#### Problem description
Print, exactly and completely, every entry in the data.

▽

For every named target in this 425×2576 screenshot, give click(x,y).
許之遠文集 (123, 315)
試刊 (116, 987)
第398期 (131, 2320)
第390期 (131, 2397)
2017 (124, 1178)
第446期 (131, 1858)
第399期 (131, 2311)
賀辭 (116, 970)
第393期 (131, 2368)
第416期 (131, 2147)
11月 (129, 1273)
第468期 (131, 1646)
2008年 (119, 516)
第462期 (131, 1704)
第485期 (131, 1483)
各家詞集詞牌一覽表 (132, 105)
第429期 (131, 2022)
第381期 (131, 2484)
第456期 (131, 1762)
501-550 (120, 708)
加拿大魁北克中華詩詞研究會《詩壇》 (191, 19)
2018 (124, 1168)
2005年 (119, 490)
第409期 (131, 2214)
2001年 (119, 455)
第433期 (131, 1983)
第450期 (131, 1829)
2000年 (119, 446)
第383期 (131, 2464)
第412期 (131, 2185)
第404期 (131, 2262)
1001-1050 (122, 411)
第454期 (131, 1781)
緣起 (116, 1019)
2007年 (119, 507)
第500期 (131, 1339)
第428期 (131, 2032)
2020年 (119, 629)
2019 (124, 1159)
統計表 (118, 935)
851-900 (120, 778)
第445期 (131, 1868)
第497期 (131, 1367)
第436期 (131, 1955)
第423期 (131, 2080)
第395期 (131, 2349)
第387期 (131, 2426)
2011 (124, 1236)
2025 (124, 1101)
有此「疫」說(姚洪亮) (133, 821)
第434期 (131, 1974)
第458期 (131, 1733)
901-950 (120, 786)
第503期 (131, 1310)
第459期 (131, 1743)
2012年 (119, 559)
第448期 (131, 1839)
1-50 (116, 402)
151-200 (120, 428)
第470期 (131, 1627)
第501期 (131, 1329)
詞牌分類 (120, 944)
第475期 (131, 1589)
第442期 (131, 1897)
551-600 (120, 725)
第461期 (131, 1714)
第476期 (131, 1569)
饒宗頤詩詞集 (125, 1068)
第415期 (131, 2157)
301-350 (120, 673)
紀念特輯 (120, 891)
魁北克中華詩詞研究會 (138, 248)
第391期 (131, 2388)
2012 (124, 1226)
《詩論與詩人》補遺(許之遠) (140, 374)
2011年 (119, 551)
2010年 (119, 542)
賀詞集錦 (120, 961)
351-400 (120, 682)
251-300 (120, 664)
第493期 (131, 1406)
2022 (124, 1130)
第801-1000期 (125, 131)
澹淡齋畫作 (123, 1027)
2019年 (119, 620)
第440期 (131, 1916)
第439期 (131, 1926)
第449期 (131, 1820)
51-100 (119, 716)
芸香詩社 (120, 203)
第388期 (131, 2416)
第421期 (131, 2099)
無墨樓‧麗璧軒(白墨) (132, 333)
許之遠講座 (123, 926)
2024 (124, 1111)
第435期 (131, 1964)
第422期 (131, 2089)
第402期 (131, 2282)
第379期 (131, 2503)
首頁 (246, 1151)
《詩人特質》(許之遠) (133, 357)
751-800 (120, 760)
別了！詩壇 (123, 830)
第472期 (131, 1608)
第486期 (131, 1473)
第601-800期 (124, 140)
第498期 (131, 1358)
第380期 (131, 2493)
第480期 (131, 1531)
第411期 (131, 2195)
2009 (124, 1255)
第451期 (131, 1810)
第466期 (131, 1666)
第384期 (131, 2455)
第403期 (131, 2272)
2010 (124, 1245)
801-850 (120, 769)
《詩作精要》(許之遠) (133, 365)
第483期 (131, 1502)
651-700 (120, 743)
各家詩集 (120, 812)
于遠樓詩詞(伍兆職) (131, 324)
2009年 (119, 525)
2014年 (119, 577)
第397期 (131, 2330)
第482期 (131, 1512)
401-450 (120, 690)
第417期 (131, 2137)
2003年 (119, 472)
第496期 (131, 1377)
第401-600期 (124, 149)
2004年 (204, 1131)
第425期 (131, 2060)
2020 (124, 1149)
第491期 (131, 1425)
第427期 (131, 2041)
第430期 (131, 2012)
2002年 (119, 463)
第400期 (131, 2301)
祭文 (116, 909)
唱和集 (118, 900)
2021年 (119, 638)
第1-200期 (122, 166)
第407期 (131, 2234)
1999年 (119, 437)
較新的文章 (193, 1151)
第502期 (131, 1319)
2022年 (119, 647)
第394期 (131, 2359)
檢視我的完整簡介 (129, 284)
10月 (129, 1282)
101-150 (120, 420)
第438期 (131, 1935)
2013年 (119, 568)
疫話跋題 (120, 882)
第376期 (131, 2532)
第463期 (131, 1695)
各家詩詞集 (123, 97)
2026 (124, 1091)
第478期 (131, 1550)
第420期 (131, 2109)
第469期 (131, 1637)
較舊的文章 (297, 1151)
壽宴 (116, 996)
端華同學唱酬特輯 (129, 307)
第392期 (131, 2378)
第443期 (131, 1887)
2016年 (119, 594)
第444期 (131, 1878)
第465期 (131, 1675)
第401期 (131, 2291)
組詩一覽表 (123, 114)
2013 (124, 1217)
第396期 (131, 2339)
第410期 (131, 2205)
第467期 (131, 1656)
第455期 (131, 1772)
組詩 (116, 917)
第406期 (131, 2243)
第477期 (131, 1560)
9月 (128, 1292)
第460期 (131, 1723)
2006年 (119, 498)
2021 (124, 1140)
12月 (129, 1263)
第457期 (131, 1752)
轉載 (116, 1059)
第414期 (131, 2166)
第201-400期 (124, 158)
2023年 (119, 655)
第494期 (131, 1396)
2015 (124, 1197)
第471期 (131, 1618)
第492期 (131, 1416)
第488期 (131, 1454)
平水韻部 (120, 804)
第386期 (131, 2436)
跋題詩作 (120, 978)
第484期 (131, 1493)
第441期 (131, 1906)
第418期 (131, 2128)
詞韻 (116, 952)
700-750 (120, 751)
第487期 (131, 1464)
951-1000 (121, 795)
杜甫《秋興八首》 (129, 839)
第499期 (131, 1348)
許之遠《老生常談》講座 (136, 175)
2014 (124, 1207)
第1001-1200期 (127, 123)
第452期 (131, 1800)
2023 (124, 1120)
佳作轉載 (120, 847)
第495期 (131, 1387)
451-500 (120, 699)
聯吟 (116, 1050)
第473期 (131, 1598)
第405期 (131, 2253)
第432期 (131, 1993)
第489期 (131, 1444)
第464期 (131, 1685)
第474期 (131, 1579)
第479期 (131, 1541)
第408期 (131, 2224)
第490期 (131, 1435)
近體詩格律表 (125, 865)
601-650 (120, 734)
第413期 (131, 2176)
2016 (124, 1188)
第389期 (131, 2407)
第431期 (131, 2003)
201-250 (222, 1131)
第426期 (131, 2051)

△

#### Task solution
For every named target in this 425×2576 screenshot, give click(x,y).
許之遠文集 (123, 315)
試刊 (116, 987)
第398期 (131, 2320)
第390期 (131, 2397)
2017 (124, 1178)
第446期 (131, 1858)
第399期 (131, 2311)
賀辭 (116, 970)
第393期 (131, 2368)
第416期 (131, 2147)
11月 (129, 1273)
第468期 (131, 1646)
2008年 (119, 516)
第462期 (131, 1704)
第485期 (131, 1483)
各家詞集詞牌一覽表 (132, 105)
第429期 (131, 2022)
第381期 (131, 2484)
第456期 (131, 1762)
501-550 (120, 708)
加拿大魁北克中華詩詞研究會《詩壇》 (191, 19)
2018 (124, 1168)
2005年 (119, 490)
第409期 (131, 2214)
2001年 (119, 455)
第433期 (131, 1983)
第450期 (131, 1829)
2000年 (119, 446)
第383期 (131, 2464)
第412期 (131, 2185)
第404期 (131, 2262)
1001-1050 (122, 411)
第454期 (131, 1781)
緣起 (116, 1019)
2007年 (119, 507)
第500期 (131, 1339)
第428期 (131, 2032)
2020年 (119, 629)
2019 (124, 1159)
統計表 (118, 935)
851-900 (120, 778)
第445期 (131, 1868)
第497期 (131, 1367)
第436期 (131, 1955)
第423期 (131, 2080)
第395期 (131, 2349)
第387期 (131, 2426)
2011 (124, 1236)
2025 (124, 1101)
有此「疫」說(姚洪亮) (133, 821)
第434期 (131, 1974)
第458期 (131, 1733)
901-950 (120, 786)
第503期 (131, 1310)
第459期 (131, 1743)
2012年 (119, 559)
第448期 (131, 1839)
1-50 (116, 402)
151-200 (120, 428)
第470期 (131, 1627)
第501期 (131, 1329)
詞牌分類 (120, 944)
第475期 (131, 1589)
第442期 (131, 1897)
551-600 (120, 725)
第461期 (131, 1714)
第476期 (131, 1569)
饒宗頤詩詞集 (125, 1068)
第415期 (131, 2157)
301-350 (120, 673)
紀念特輯 (120, 891)
魁北克中華詩詞研究會 (138, 248)
第391期 (131, 2388)
2012 (124, 1226)
《詩論與詩人》補遺(許之遠) (140, 374)
2011年 (119, 551)
2010年 (119, 542)
賀詞集錦 (120, 961)
351-400 (120, 682)
251-300 (120, 664)
第493期 (131, 1406)
2022 (124, 1130)
第801-1000期 (125, 131)
澹淡齋畫作 (123, 1027)
2019年 (119, 620)
第440期 (131, 1916)
第439期 (131, 1926)
第449期 (131, 1820)
51-100 (119, 716)
芸香詩社 (120, 203)
第388期 (131, 2416)
第421期 (131, 2099)
無墨樓‧麗璧軒(白墨) (132, 333)
許之遠講座 (123, 926)
2024 (124, 1111)
第435期 (131, 1964)
第422期 (131, 2089)
第402期 (131, 2282)
第379期 (131, 2503)
首頁 (246, 1151)
《詩人特質》(許之遠) (133, 357)
751-800 (120, 760)
別了！詩壇 (123, 830)
第472期 (131, 1608)
第486期 (131, 1473)
第601-800期 (124, 140)
第498期 (131, 1358)
第380期 (131, 2493)
第480期 (131, 1531)
第411期 (131, 2195)
2009 (124, 1255)
第451期 (131, 1810)
第466期 (131, 1666)
第384期 (131, 2455)
第403期 (131, 2272)
2010 (124, 1245)
801-850 (120, 769)
《詩作精要》(許之遠) (133, 365)
第483期 (131, 1502)
651-700 (120, 743)
各家詩集 (120, 812)
于遠樓詩詞(伍兆職) (131, 324)
2009年 (119, 525)
2014年 (119, 577)
第397期 (131, 2330)
第482期 (131, 1512)
401-450 (120, 690)
第417期 (131, 2137)
2003年 (119, 472)
第496期 (131, 1377)
第401-600期 (124, 149)
2004年 (204, 1131)
第425期 (131, 2060)
2020 (124, 1149)
第491期 (131, 1425)
第427期 (131, 2041)
第430期 (131, 2012)
2002年 (119, 463)
第400期 (131, 2301)
祭文 (116, 909)
唱和集 (118, 900)
2021年 (119, 638)
第1-200期 (122, 166)
第407期 (131, 2234)
1999年 (119, 437)
較新的文章 (193, 1151)
第502期 (131, 1319)
2022年 (119, 647)
第394期 (131, 2359)
檢視我的完整簡介 (129, 284)
10月 (129, 1282)
101-150 (120, 420)
第438期 (131, 1935)
2013年 (119, 568)
疫話跋題 (120, 882)
第376期 (131, 2532)
第463期 (131, 1695)
各家詩詞集 (123, 97)
2026 (124, 1091)
第478期 (131, 1550)
第420期 (131, 2109)
第469期 (131, 1637)
較舊的文章 (297, 1151)
壽宴 (116, 996)
端華同學唱酬特輯 (129, 307)
第392期 (131, 2378)
第443期 (131, 1887)
2016年 (119, 594)
第444期 (131, 1878)
第465期 (131, 1675)
第401期 (131, 2291)
組詩一覽表 (123, 114)
2013 (124, 1217)
第396期 (131, 2339)
第410期 (131, 2205)
第467期 (131, 1656)
第455期 (131, 1772)
組詩 (116, 917)
第406期 (131, 2243)
第477期 (131, 1560)
9月 (128, 1292)
第460期 (131, 1723)
2006年 (119, 498)
2021 (124, 1140)
12月 (129, 1263)
第457期 (131, 1752)
轉載 (116, 1059)
第414期 (131, 2166)
第201-400期 (124, 158)
2023年 (119, 655)
第494期 (131, 1396)
2015 (124, 1197)
第471期 (131, 1618)
第492期 (131, 1416)
第488期 (131, 1454)
平水韻部 (120, 804)
第386期 (131, 2436)
跋題詩作 (120, 978)
第484期 (131, 1493)
第441期 (131, 1906)
第418期 (131, 2128)
詞韻 (116, 952)
700-750 (120, 751)
第487期 (131, 1464)
951-1000 (121, 795)
杜甫《秋興八首》 (129, 839)
第499期 (131, 1348)
許之遠《老生常談》講座 (136, 175)
2014 (124, 1207)
第1001-1200期 (127, 123)
第452期 (131, 1800)
2023 (124, 1120)
佳作轉載 (120, 847)
第495期 (131, 1387)
451-500 (120, 699)
聯吟 (116, 1050)
第473期 (131, 1598)
第405期 (131, 2253)
第432期 (131, 1993)
第489期 (131, 1444)
第464期 (131, 1685)
第474期 (131, 1579)
第479期 (131, 1541)
第408期 (131, 2224)
第490期 (131, 1435)
近體詩格律表 (125, 865)
601-650 (120, 734)
第413期 (131, 2176)
2016 (124, 1188)
第389期 (131, 2407)
第431期 (131, 2003)
201-250 (222, 1131)
第426期 (131, 2051)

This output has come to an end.